我想构建一个真核表达质粒，用这个真核表达质粒来表达绿色荧光蛋白，但是我想让绿色荧光蛋白的表达受酵母菌GLA4转录因子的调控，也就是说有GLA4存在，这个质粒就表达绿色荧光蛋白，没有GLA4存在，就不表达绿色荧光蛋白。当然需要对真核表达质粒上的启动子做相应的调整，但是我现在的问题是，转录因子GLA4能不能对质粒上有相应调控元件的表达盒，进行调控？据说GLA4上有核定位元件，要是将这个核定位序列删除，可行吗？据说核内有很多的辅助因子，参与了蛋白表达的调控，单单靠GLA4不知道能不能起到调控蛋白表达的目的？有这方面的文献吗？先谢谢各位大侠的帮助了！！！！

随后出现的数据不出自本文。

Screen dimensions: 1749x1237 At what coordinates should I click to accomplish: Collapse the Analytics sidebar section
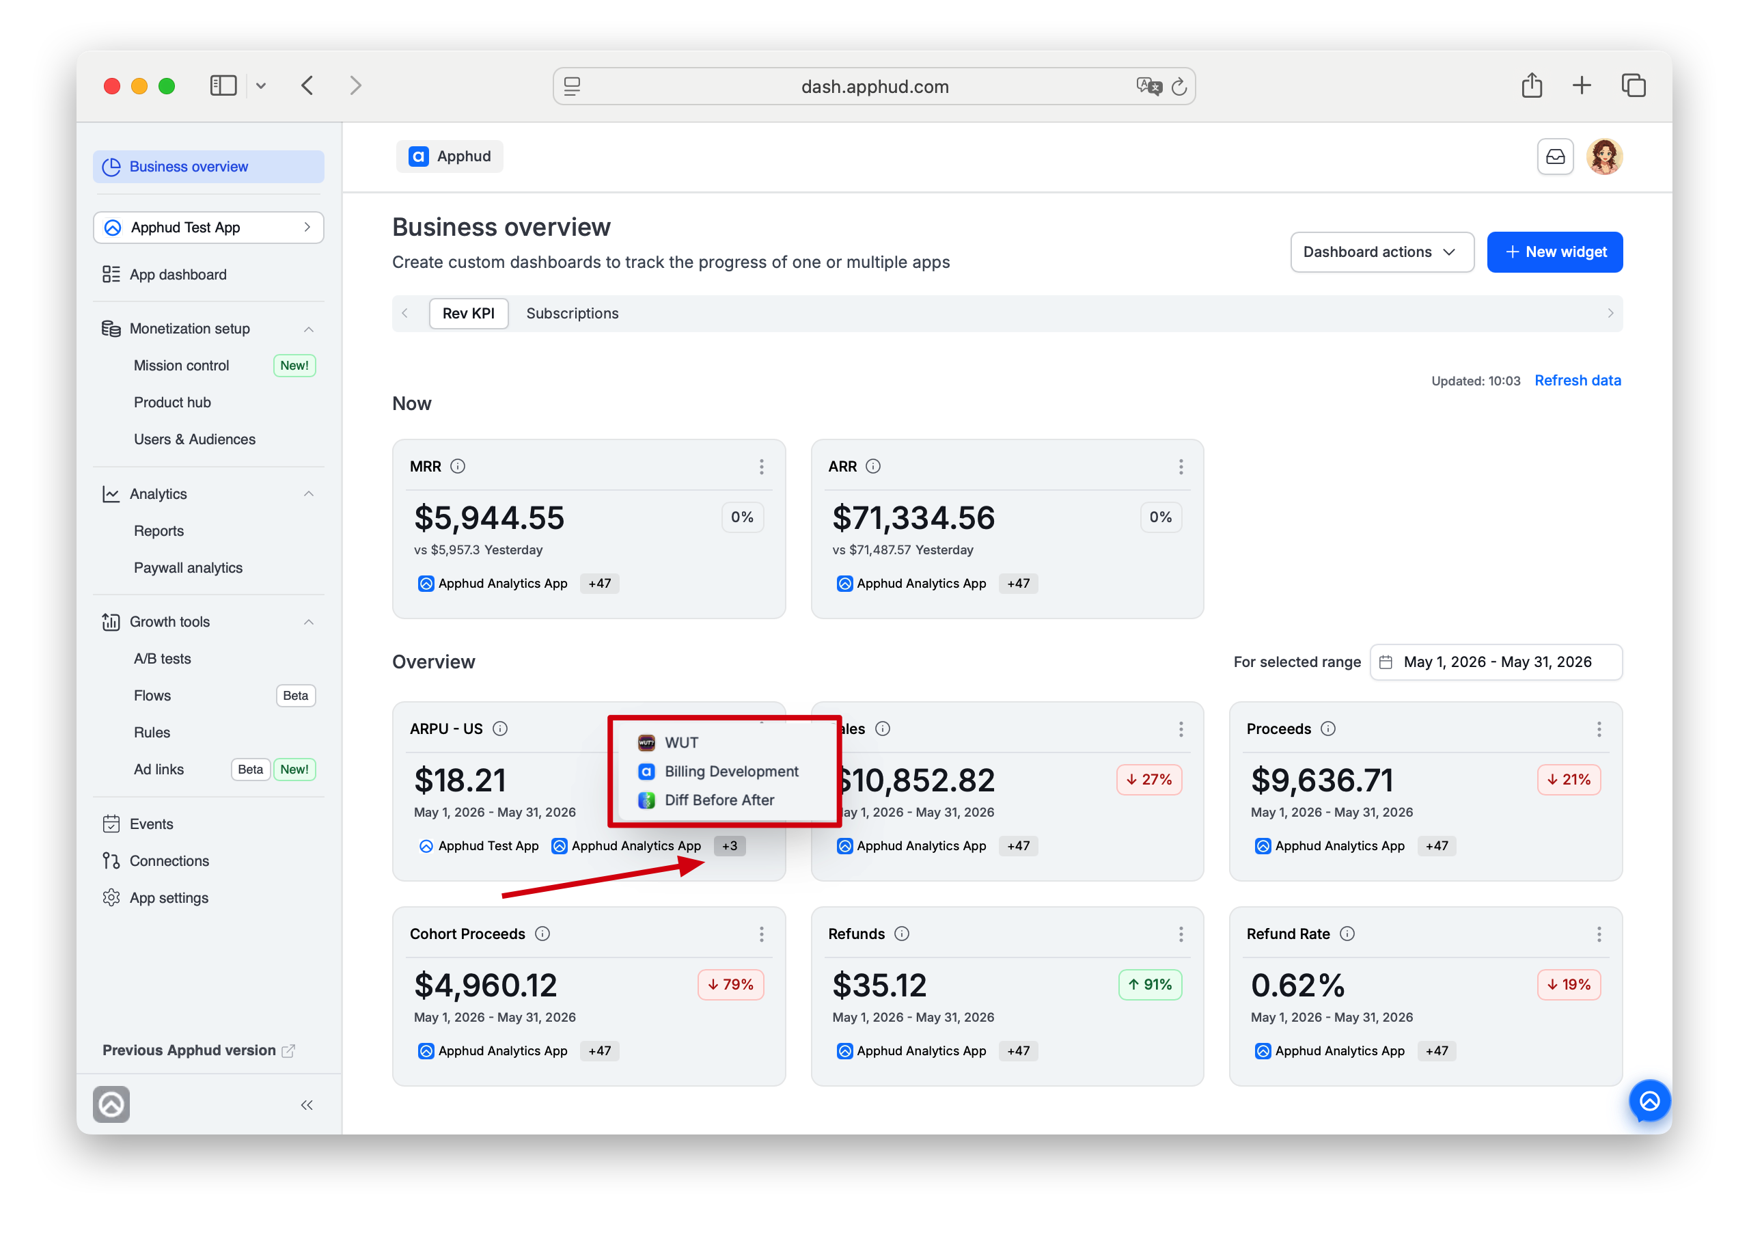coord(309,494)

类似GAL4-UAS系统，楼主可以借鉴这个系统。GLA4可以用pGBKT7或者pBIND上的，做成删除NLS序列的GAL4(BD+AD)或者GAL4BD-VP16。此质粒还可融合你要研究的蛋白，上游可以加调控元件。
另一个质粒用UAS序列打头，后置报告基因就行啦！

呵呵，以前看到过有人把NOTCH1的intracellular domain连上GAL4-VP16，然后共转UAS-Reporter。相当于一个直接结合的报告基因系统。UAS-Reporter可以改造pG5Luc载体。
NLS序列在pACT的vp16AD或者pGADT7的gal4AD的上游处，都是SV40NLS，说明书上就有。

呵呵，我不知道常用载体里有没有不带NLS的GAL4序列。GAL4-UAS系统思路及经典文献可以参考93年development上Norbert Perrimon的文章。